The National Association of Social Workers (NASW) and many of our 110,000 members were deeply disappointed with a June 8 editorial from the Wall Street Journal titled "Are Social Workers the Answer?"
The author, Naomi Schaefer Riley, responded to calls to defund police departments and tap social workers to fill some roles currently served by police following the tragic death of George Floyd at the hands of law enforcement. The op-ed criticized professional social workers and used the stereotype that social workers are ineffective in Child Protection Agencies to discredit the many skills and contributions of the social work profession.
Social workers already work alongside and in partnership with police departments across the nation. Strengthening social worker and police partnerships can be an effective strategy in addressing behavioral health, mental health, substance use, homelessness, family disputes and other similar calls to 911 emergency response lines.

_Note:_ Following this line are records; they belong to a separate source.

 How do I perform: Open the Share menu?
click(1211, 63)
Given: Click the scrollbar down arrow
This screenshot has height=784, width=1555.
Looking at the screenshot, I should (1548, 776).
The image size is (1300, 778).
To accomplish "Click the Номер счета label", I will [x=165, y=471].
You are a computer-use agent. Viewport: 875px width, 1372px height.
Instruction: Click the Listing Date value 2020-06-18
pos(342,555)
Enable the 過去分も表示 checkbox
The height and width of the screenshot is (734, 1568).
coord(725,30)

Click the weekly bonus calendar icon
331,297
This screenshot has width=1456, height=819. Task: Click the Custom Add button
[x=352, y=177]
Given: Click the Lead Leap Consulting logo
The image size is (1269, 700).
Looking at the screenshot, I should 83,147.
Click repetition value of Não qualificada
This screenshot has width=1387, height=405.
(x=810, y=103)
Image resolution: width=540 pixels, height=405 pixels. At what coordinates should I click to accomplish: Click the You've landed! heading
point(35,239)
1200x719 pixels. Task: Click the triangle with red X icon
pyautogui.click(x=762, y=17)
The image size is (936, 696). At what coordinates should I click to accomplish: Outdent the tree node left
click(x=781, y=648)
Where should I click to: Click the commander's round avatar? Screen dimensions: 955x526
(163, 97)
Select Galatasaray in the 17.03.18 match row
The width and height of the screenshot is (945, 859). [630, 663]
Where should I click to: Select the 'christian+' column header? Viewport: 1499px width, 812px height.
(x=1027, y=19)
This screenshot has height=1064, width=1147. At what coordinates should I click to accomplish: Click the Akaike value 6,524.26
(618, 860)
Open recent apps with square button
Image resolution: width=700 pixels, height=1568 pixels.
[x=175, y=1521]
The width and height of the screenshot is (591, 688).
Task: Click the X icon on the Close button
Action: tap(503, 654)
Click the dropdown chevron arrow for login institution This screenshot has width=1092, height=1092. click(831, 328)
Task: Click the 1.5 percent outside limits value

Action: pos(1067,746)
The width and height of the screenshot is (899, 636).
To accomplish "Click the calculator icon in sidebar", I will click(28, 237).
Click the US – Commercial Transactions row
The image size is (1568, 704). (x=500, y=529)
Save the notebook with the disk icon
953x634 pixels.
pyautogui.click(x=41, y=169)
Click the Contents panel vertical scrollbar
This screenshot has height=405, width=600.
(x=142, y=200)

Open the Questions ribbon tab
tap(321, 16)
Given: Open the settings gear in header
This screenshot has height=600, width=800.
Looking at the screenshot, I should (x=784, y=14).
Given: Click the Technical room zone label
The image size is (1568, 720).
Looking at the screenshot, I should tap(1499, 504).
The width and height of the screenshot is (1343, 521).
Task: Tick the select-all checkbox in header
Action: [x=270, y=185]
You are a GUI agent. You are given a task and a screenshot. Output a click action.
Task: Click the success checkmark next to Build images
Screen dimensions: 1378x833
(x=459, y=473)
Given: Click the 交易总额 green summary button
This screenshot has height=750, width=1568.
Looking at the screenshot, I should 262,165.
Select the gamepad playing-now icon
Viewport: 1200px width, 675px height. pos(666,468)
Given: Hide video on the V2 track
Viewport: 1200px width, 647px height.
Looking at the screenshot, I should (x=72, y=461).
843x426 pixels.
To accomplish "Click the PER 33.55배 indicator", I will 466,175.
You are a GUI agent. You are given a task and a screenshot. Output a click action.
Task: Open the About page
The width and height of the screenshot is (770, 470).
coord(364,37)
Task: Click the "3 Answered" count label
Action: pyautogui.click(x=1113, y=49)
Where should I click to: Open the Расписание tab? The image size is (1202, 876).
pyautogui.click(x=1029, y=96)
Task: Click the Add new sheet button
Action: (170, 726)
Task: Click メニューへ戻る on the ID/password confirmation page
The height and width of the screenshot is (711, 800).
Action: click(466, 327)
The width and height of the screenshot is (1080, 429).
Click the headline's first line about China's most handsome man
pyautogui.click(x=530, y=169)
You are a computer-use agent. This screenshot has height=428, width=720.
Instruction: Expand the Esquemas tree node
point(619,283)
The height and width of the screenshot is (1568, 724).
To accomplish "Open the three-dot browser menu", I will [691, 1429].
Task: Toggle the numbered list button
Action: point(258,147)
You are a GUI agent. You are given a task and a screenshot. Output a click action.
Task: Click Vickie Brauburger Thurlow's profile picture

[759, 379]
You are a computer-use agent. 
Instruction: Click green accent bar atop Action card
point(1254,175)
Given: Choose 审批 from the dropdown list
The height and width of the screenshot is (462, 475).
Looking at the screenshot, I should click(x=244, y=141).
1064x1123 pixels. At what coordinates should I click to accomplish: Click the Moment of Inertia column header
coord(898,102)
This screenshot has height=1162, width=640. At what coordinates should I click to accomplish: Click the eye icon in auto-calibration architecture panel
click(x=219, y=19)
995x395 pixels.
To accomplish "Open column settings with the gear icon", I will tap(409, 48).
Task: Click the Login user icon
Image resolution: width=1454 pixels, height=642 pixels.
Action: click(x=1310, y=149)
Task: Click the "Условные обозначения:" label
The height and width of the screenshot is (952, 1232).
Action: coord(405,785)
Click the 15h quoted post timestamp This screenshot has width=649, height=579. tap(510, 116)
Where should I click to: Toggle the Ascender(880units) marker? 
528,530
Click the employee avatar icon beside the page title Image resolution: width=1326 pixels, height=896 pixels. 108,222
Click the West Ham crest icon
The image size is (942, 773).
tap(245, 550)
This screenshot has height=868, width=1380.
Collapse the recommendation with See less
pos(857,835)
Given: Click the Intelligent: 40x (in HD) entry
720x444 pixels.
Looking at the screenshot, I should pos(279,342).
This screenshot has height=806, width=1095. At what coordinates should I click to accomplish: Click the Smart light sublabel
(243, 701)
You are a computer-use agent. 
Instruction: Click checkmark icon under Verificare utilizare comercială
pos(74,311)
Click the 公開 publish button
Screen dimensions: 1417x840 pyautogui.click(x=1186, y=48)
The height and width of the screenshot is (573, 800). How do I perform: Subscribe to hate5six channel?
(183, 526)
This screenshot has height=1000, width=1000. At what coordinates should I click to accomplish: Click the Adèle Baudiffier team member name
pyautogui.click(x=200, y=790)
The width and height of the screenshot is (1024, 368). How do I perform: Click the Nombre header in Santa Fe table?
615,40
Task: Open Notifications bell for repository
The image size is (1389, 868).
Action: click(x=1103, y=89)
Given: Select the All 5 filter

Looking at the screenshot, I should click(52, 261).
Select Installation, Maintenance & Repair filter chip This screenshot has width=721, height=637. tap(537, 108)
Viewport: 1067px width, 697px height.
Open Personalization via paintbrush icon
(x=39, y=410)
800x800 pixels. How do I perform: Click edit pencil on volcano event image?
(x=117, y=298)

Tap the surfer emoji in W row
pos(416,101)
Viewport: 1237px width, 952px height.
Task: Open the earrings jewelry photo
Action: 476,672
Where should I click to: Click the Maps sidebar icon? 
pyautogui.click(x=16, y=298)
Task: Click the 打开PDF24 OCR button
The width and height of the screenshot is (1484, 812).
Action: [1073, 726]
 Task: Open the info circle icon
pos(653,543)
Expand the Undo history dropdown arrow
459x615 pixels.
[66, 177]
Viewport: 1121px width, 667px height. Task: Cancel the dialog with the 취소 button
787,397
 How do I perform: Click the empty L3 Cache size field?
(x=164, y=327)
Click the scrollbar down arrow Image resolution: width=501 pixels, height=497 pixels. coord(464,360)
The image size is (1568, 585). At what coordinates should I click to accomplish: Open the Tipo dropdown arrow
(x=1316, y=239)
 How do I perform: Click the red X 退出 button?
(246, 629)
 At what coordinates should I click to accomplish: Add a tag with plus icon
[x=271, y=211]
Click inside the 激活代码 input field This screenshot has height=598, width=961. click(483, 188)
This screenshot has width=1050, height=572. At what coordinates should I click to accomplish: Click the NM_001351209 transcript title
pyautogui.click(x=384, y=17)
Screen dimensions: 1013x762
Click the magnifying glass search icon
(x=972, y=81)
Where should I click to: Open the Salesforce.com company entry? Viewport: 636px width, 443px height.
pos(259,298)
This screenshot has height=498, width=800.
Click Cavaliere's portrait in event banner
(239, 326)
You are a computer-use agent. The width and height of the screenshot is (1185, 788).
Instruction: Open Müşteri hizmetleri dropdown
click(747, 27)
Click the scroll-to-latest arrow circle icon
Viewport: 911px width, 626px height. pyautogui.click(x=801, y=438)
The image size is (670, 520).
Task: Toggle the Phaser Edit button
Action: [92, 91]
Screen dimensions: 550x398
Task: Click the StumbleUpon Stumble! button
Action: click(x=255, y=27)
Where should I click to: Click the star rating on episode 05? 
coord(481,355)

In fact, social workers are playing an increasingly integral role in police forces, helping officers do their jobs more effectively and humanely and become better attuned to cultural and racial biases. And studies show social workers help police excel in fulfilling their mission to protect and serve.
Protests are happening across the nation and around the world. Protesters are demanding police treat people who are Black more fairly and end this pandemic of unarmed Black people dying while in police custody. We at NASW know social workers will play a vital role in helping law enforcement better serve their communities; the social work profession can help our nation achieve better public safety outcomes.